Brennan Industries Blog

Hydraulic Systems in the Manufacturing Industry: 8 Equipment Examples

Written by Brennan Industries | February 20, 2024

Hydraulic systems are found in equipment at virtually every manufacturing facility, from operating robots, forging presses and packaging machinery to powering conveyors.

Energy is transferred through hydraulic hoses, tubes, and pipes all connected by hydraulic fittings or flanges. The power within a hydraulic system is regulated by actuators and valves which apply fluid pressure to operate manufacturing equipment.

In most applications a pump pushes hydraulic fluid through the system, passing through fittings, hoses, and control valves to create pressure that operates a cylinder. The cylinder rod then converts hydraulic energy into mechanical energy to create movement of equipment parts or components, such as the arm on a large pick and place robot or ram on a forging press.

Open and Closed Loop Systems

It’s important to understand the distinction between Closed Loop and Open Loop hydraulic systems.

An everyday example of a closed loop system is a heating thermostat which sends a signal to the furnace. The system’s sensor identifies the current air temperature and automatically turns the furnace on and off. In the same respect a closed loop hydraulic system converts hydraulic energy to mechanical power to drive the shaft. In manufacturing and research environments closed loop systems power planers, conveyors, centrifuges in laboratories, refrigerating systems and much more. Many applications incorporate closed loop systems to provide fine motor motion control required by the system.

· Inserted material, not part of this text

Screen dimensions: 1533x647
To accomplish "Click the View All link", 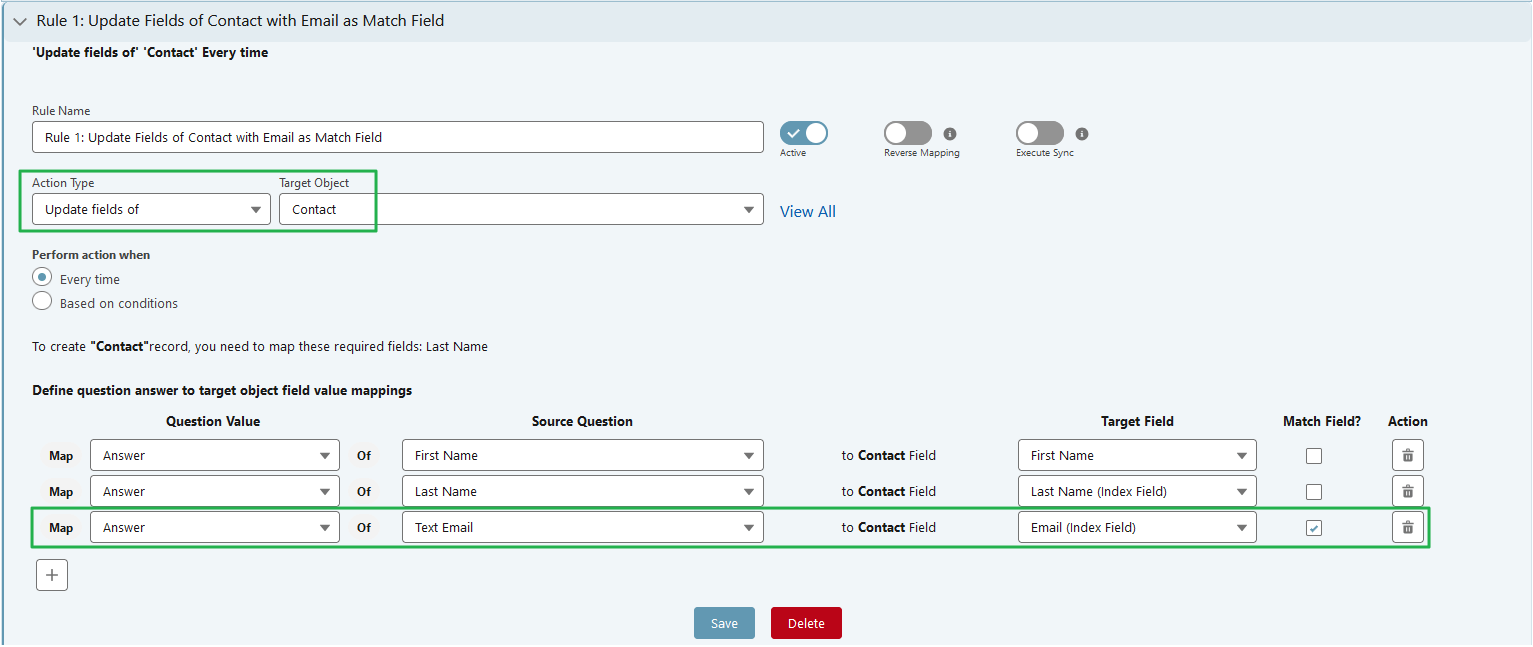I will (807, 211).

A common example of an open loop control system is a kitchen toaster. You’ll know when it starts and finishes toasting with control of only the input (one or two slices of bread) and the toasting time and temperature. In an open loop hydraulic system, a series of valves and cylinders rely on a pump to pull fluid flow from the reservoir. An open loop system carries fewer contaminants than a closed loop system because of the constant flow which keeps particles from settling into the filters, where a closed loop system can permit contaminants to keep circulating. Open loop systems are used in gas turbine engines, linear actuation devices, hydraulic presses, heat exchangers and more.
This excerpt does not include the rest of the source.